Exercise prompt: The stretch from the line with "Open the Billboard Global chart image" through the line with "Click the Undo" in the records below: write it out exactly, and nothing else.

Pixel coordinate grounding data:
=======
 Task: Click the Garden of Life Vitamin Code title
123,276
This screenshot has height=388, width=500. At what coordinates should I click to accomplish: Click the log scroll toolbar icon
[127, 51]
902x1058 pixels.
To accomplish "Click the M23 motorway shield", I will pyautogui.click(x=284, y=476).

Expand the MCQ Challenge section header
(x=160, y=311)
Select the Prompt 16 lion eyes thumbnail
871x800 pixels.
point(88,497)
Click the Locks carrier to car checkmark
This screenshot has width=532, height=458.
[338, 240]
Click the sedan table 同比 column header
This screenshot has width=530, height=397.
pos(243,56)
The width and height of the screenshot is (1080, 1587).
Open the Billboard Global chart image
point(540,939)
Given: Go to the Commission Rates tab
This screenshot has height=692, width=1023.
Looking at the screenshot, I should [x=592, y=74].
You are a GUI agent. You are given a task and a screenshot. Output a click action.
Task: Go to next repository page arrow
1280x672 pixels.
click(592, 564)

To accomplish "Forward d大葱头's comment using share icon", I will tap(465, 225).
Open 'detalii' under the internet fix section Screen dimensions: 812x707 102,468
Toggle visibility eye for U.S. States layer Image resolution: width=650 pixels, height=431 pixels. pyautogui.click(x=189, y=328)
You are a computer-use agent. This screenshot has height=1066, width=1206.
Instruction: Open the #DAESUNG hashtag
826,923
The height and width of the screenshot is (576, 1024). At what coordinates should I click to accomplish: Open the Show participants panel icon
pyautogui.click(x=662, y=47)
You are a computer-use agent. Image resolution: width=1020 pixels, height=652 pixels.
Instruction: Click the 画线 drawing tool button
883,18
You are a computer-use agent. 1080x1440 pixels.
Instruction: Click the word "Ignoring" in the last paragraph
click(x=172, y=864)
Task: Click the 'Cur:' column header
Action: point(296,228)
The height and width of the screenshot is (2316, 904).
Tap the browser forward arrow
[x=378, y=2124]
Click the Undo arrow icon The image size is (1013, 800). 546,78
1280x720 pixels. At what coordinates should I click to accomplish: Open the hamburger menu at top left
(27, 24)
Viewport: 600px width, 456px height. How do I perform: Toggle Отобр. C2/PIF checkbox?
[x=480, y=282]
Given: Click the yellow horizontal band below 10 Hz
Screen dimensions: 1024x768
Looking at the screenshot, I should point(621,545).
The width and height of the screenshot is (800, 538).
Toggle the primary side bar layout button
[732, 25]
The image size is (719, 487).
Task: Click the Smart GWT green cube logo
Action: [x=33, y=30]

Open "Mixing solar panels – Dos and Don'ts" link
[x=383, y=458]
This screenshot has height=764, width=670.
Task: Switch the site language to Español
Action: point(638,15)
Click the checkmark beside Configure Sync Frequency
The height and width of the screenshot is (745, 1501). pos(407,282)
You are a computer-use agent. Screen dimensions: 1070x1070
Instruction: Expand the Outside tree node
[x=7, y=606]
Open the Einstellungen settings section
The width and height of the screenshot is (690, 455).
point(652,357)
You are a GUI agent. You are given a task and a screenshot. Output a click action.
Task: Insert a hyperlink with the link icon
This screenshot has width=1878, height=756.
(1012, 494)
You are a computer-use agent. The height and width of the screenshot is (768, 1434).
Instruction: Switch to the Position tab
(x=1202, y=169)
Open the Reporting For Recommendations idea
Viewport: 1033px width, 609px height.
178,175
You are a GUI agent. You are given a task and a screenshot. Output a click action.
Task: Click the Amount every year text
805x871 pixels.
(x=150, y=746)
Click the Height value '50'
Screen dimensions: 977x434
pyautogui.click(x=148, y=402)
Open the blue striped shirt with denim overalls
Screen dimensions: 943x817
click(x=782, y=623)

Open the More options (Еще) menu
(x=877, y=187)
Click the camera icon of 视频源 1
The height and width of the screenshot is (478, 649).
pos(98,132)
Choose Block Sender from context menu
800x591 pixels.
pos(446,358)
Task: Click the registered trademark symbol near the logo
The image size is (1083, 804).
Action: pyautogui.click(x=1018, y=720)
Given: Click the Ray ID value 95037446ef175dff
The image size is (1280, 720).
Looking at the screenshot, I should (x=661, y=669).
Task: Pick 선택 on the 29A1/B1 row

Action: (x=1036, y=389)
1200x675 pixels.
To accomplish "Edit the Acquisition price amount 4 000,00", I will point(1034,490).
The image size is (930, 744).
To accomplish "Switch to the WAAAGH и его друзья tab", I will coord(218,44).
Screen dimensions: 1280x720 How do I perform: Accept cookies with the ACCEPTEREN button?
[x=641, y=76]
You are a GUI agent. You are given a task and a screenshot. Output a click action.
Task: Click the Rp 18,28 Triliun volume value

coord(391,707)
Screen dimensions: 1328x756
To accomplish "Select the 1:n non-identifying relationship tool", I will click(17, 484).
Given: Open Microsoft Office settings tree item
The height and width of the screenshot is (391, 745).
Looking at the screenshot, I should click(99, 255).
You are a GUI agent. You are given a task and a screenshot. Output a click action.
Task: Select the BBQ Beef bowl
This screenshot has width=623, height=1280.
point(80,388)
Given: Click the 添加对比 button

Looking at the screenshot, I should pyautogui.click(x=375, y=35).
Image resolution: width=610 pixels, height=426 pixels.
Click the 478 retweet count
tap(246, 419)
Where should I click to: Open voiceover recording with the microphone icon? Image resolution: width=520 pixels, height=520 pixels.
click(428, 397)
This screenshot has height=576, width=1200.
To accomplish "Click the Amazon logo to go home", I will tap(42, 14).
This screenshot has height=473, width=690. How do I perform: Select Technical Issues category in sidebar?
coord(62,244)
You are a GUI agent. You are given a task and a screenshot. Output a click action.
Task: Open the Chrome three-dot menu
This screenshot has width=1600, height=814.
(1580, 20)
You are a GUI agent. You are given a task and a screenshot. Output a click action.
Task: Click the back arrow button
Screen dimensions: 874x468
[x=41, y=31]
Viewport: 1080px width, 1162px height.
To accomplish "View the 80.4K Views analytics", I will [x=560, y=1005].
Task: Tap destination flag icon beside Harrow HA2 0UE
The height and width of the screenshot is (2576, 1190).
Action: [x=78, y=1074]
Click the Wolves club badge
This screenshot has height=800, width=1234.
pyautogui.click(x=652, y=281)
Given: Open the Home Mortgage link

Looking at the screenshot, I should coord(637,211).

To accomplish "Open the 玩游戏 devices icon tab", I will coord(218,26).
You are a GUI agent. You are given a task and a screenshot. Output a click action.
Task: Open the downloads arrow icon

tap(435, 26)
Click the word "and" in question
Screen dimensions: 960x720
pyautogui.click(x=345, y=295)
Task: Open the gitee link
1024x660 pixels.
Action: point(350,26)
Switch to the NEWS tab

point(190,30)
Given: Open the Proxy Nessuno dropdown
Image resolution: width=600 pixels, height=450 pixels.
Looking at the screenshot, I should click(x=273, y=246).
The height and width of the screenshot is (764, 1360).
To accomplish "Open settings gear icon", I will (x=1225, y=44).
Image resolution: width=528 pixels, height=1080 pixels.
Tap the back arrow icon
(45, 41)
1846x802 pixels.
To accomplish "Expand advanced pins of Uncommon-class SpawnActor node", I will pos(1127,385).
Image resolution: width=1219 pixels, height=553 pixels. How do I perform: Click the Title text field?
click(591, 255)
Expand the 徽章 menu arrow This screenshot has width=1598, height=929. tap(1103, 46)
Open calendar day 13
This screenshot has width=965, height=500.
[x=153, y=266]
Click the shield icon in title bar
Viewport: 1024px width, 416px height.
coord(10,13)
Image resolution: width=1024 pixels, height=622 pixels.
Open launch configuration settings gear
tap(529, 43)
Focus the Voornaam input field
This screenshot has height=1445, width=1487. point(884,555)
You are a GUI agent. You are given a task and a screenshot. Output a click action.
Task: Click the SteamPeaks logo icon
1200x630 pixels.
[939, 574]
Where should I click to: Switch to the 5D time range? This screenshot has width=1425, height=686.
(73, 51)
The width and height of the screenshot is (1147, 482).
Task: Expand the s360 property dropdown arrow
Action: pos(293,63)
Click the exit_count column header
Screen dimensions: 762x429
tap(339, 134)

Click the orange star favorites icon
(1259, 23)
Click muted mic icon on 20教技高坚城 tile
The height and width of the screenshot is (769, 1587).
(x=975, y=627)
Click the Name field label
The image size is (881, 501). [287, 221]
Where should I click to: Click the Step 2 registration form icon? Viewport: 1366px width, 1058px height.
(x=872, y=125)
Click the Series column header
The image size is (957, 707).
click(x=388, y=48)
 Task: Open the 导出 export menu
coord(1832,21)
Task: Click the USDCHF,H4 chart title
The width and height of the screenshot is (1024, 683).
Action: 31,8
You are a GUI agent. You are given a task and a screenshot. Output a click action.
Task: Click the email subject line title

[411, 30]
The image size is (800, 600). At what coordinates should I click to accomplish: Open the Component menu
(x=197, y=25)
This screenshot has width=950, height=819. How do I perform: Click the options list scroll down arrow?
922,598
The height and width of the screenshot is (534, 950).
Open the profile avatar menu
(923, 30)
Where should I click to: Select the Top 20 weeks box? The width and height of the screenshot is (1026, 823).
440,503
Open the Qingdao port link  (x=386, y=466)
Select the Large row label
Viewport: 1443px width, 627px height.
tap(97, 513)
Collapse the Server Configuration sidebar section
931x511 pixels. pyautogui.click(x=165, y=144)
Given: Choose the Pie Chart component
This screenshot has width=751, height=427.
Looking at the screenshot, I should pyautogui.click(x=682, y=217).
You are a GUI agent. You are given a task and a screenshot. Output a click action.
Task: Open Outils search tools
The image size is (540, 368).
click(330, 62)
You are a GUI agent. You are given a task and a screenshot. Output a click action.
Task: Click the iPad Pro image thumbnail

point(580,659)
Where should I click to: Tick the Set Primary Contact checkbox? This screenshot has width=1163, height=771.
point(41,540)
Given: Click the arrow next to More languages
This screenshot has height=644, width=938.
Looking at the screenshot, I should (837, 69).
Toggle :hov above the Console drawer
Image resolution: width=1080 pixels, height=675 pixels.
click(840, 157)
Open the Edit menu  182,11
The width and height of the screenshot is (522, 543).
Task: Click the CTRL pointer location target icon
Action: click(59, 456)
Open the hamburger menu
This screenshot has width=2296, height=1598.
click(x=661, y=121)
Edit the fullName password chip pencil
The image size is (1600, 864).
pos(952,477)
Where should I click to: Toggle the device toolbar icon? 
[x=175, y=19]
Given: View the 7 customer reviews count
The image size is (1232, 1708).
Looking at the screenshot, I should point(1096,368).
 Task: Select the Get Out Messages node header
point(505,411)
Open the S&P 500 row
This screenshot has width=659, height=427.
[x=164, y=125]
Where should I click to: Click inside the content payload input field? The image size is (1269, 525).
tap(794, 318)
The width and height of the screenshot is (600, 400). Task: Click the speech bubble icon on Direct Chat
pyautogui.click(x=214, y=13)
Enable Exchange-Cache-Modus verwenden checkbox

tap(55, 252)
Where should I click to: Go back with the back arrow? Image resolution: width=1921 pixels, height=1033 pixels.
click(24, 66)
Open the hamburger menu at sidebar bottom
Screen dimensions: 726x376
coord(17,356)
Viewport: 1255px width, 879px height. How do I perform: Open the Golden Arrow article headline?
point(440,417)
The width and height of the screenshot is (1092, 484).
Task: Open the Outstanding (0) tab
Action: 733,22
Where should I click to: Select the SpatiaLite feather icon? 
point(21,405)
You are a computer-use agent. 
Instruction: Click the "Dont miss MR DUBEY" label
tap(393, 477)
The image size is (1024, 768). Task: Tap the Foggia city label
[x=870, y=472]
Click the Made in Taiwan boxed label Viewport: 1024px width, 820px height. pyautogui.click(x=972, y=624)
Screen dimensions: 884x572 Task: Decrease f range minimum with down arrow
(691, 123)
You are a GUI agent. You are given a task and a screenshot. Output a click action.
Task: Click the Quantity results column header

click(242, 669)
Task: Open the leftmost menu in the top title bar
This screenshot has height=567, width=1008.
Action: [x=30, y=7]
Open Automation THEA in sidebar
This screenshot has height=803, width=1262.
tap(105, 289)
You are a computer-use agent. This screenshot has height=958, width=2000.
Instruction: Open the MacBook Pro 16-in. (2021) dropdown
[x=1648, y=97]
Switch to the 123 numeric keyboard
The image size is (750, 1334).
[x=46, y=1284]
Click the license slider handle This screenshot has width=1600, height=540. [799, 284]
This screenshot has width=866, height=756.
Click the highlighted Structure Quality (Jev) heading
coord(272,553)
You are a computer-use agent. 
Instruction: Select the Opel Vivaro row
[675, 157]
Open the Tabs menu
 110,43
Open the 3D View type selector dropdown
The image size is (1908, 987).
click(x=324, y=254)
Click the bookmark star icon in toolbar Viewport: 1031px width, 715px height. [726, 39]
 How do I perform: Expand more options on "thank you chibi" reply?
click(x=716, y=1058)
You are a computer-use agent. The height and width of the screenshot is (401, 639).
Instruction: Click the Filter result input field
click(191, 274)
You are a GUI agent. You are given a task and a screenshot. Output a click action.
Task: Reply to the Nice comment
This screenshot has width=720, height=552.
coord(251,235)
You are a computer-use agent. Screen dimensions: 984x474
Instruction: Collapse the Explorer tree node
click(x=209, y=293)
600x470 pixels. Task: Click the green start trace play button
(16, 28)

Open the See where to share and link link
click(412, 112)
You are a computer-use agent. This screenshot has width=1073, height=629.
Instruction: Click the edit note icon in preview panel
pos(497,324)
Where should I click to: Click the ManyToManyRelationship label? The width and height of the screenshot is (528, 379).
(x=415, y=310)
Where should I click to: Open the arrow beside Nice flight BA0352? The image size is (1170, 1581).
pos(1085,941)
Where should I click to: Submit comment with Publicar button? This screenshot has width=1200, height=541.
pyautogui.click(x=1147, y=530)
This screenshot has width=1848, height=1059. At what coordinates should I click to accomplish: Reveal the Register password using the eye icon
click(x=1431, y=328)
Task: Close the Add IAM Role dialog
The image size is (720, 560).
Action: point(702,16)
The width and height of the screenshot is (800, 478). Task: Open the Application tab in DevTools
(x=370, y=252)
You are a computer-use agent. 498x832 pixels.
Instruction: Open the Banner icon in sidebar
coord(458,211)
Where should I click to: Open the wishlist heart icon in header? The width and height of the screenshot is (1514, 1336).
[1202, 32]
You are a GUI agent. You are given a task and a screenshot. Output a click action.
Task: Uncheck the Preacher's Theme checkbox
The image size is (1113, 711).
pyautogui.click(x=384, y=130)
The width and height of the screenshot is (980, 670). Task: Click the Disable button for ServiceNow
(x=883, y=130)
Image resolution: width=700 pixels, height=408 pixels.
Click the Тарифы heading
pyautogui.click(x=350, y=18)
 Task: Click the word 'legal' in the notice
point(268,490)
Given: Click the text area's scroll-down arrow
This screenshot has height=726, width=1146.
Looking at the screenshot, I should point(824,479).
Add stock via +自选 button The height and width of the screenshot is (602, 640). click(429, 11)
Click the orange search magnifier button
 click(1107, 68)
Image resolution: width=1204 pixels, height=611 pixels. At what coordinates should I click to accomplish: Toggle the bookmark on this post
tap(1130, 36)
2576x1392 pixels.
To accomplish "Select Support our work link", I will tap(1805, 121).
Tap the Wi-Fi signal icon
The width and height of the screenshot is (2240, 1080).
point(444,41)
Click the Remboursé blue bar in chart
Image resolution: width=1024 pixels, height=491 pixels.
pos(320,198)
=======
Solved problem:
Open the Billboard Global chart image
point(540,939)
Given: Go to the Commission Rates tab
This screenshot has height=692, width=1023.
Looking at the screenshot, I should [x=592, y=74].
You are a GUI agent. You are given a task and a screenshot. Output a click action.
Task: Go to next repository page arrow
1280x672 pixels.
click(592, 564)

To accomplish "Forward d大葱头's comment using share icon", I will tap(465, 225).
Open 'detalii' under the internet fix section Screen dimensions: 812x707 102,468
Toggle visibility eye for U.S. States layer Image resolution: width=650 pixels, height=431 pixels. pyautogui.click(x=189, y=328)
You are a computer-use agent. This screenshot has height=1066, width=1206.
Instruction: Open the #DAESUNG hashtag
826,923
The height and width of the screenshot is (576, 1024). At what coordinates should I click to accomplish: Open the Show participants panel icon
pyautogui.click(x=662, y=47)
You are a computer-use agent. Image resolution: width=1020 pixels, height=652 pixels.
Instruction: Click the 画线 drawing tool button
883,18
You are a computer-use agent. 1080x1440 pixels.
Instruction: Click the word "Ignoring" in the last paragraph
click(x=172, y=864)
Task: Click the 'Cur:' column header
Action: point(296,228)
The height and width of the screenshot is (2316, 904).
Tap the browser forward arrow
[x=378, y=2124]
Click the Undo arrow icon The image size is (1013, 800). 546,78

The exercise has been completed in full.